Personal information
- Born: 19 March 1950 (age 76) Moscow, Russian SFSR, Soviet Union
- Nationality: Soviet / Russian
- Listed height: 174 cm (5 ft 9 in)
- Listed weight: 69 kg (152 lb)
- Position: Point guard

Career highlights
- Order of the Badge of Honor (1976); Order of Friendship of Peoples (1980);

= Tatyana Ovechkina =

Russian basketball player

Tatyana Nikolaevna Ovechkina (Татьяна Николаевна Овечкина; maiden name: Kabayeva; born 19 March 1950) is a former Russian basketball player who played for the Soviet Union women's national basketball team that won two Olympic gold medals, the 1975 World Championships and six European Championships. Today, she runs the Russia women's national basketball program.

==Early life==
Ovechkina was born in Moscow. At age 7, she was walking home from school when an automobile struck her and mangled her right leg. She spent a year in the hospital recovering.

==Career==
At 16, Tatyana joined Dynamo Moscow's women's basketball team and soon became its star. At age 19, she was named team captain and played in the club for 13 more years.

Ovechkina won two Olympic gold medals for the USSR team, in 1976 and 1980, and never lost a game in an official international competition. She also won the 1975 World Championship, six European Championships (1970, 1972, 1974, 1976, 1978, 1980), and the 1977 Summer Universiade. She retired from the national team at age 30.

She was awarded the Order of the Badge of Honor in 1976 and the Order of Friendship of Peoples in 1980. In recent years, she was overwhelmingly chosen the 20th century's best female point guard by the readers of the Sport-Express, a Russian daily newspaper. Currently, she is a candidate for induction into the FIBA Hall of Fame.

==Personal life==
Ovechkina is the mother of professional ice hockey player Alexander Ovechkin, who plays in the National Hockey League (NHL) for the Washington Capitals and is regarded as one of the best hockey players of all time. He wears #8 in honor of Tatyana, who wore #8 during her basketball career.

** Input data **
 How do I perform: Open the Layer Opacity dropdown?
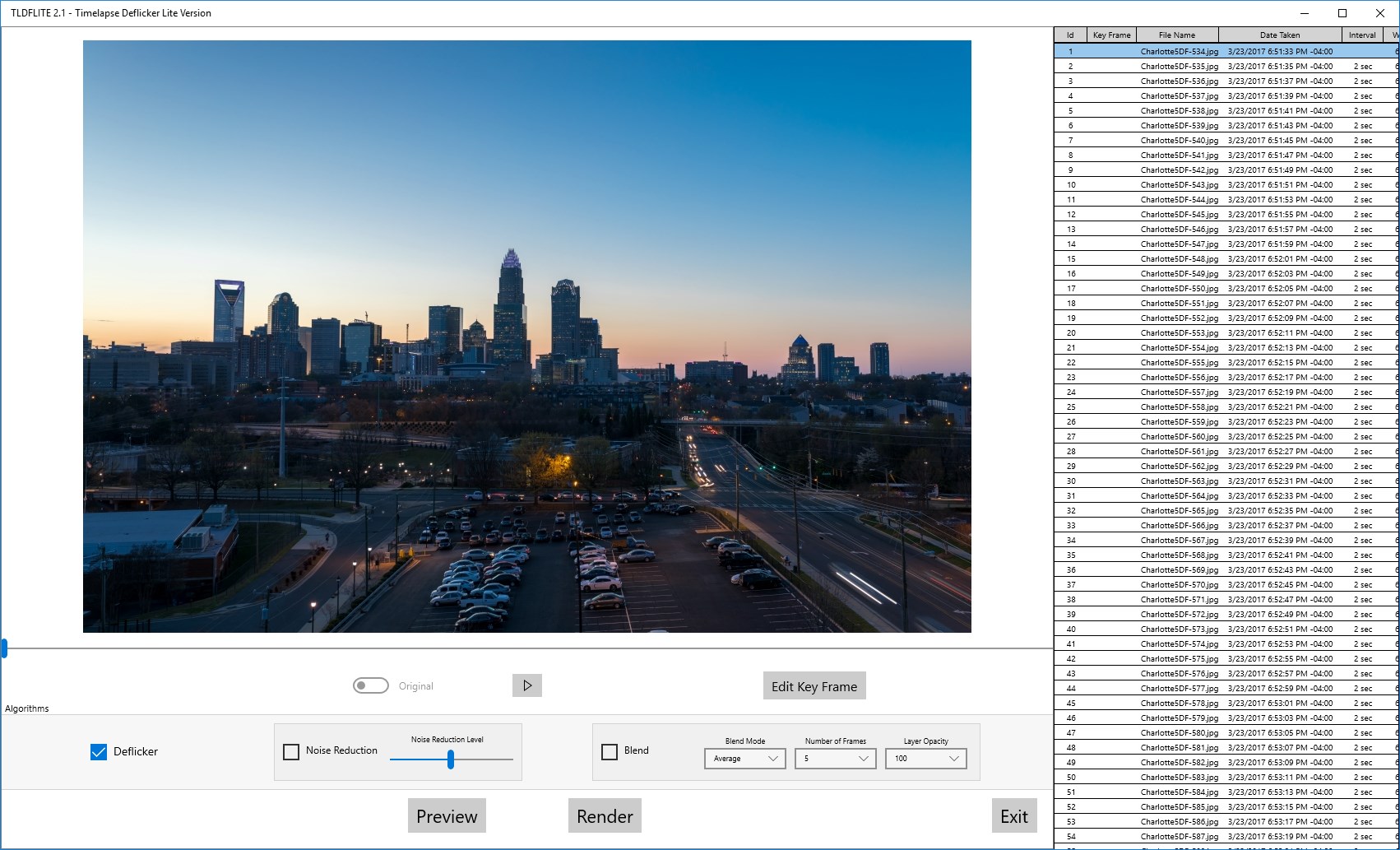click(x=925, y=759)
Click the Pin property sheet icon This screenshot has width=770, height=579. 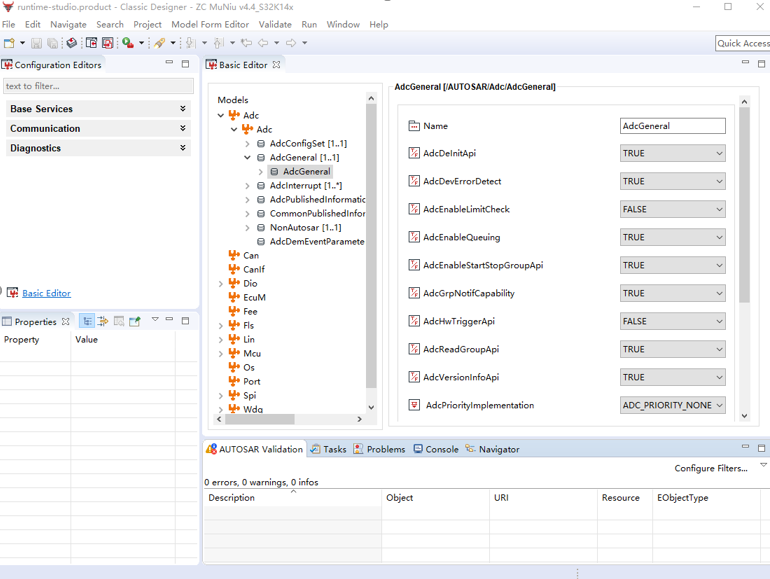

** Assigned task 1 **
Print the part of the Tatyana Ovechkina profile starting at "Career highlights" and ending at "national basketball program.".
** Assigned task 2 **
List every year in which the Tatyana Ovechkina profile says she won a European Championship.
The material comes from a separate source and has no connection to the Tatyana Ovechkina profile.

** Task solution 1 **
Career highlights
- Order of the Badge of Honor (1976); Order of Friendship of Peoples (1980);

= Tatyana Ovechkina =

Russian basketball player

Tatyana Nikolaevna Ovechkina (Татьяна Николаевна Овечкина; maiden name: Kabayeva; born 19 March 1950) is a former Russian basketball player who played for the Soviet Union women's national basketball team that won two Olympic gold medals, the 1975 World Championships and six European Championships. Today, she runs the Russia women's national basketball program.

** Task solution 2 **
1970, 1972, 1974, 1976, 1978, 1980